Maybe this is an English question?

overlaps within the collection of assigned-to variables occur left-to-right

So, the LHS is "the collection of assigned-to variables". In other words, "assigned-to variables" are the variables that will be assigned a value, thus the LHS.

"Overlaps within LHS" means that the object that one variable refers to depends on another. In your example, the object that c[i] refers to depends on i, so

i, c[i] = 4, 99

is run from left to right.

However, in the next test:

c, d = 9, print(c)

Since the LHS variables c and d does not overlap (depend on each other), the assignment to c and d are parallel.

Answer 2

It's basically saying that if, on the left hand side of your assignment statement, you have values that are repeated, in this case i, then the assigning of values will take place left-to-right, so you start with the left-most value (i), assign it, then assign the next one (x[i]), and so on.
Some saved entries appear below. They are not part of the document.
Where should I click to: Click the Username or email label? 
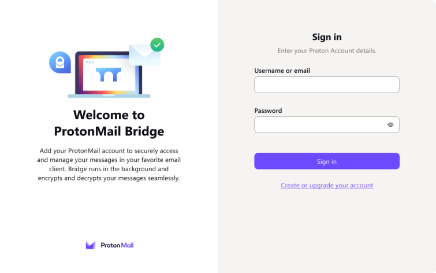point(282,71)
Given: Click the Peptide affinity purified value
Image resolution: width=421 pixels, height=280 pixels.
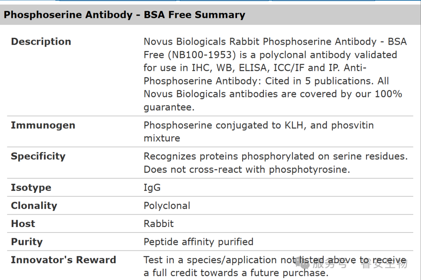Looking at the screenshot, I should point(198,242).
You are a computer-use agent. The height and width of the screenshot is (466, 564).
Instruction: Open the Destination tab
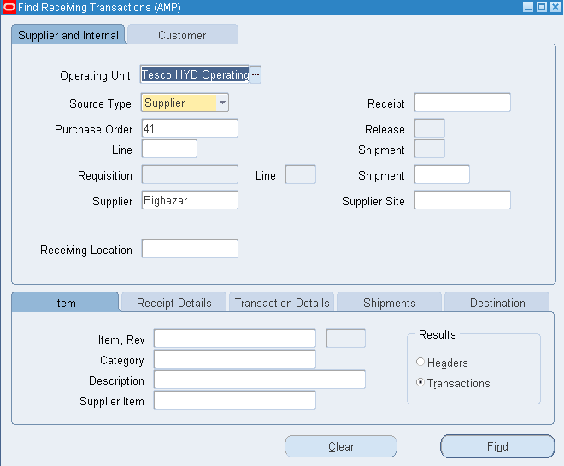497,303

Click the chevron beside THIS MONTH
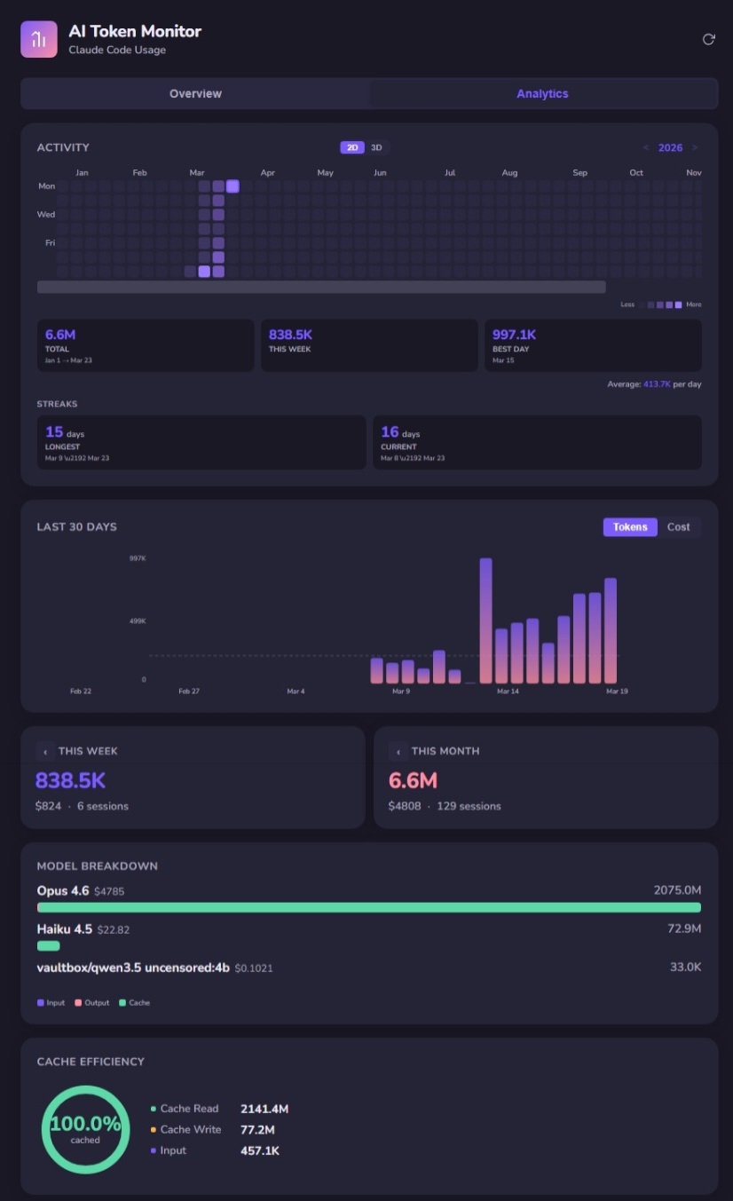398,752
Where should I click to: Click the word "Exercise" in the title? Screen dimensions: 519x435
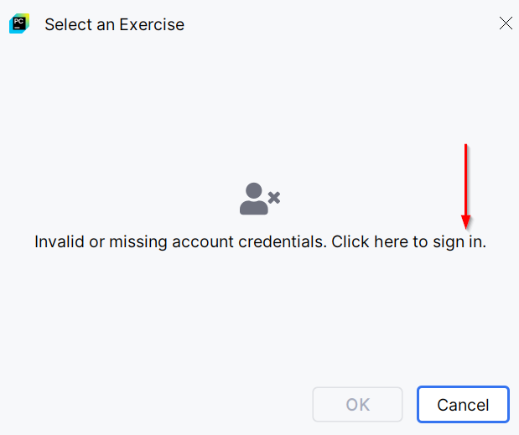(152, 24)
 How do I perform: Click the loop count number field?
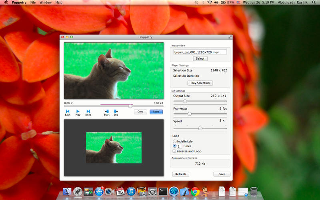click(x=180, y=146)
Edit: @iBug said it better.

Answer 3

The easiest way to think about this is that the right hand side (RHS) gets evaluated first and then assigned to the left hand side (LHS).

Note that when the RHS has commas in it, it is actually a tuple. When the LHS is a tuple or list, then it is treated as a special syntax, in which the RHS will be unpacked and assigned to the variables on the LHS.

So when the LHS is a tuple or list of variables, the process goes like this:

1. construct RHS, starting with first element of tuple and continuing to last
2. unpack the RHS tuple and assign elements one-by-one to the objects on the LHS, from left to right.

In other words, behind the scenes Python turns

(a, b, c) = (x(), y(), z())

into

buffer = (x(), y(), z())
a = buffer[0]
b = buffer[1]
c = buffer[2]

There's also some more information on this at https://stackoverflow.com/a/16409962/3830997 .

Note that this works with or without the parentheses (you don't need parentheses to create a tuple), and it works with either a tuple or list on the LHS and any iterable on the RHS. Also, the variables named on the LHS don't have to exist in advance (a clear sign that the LHS never gets assembled into a normal tuple).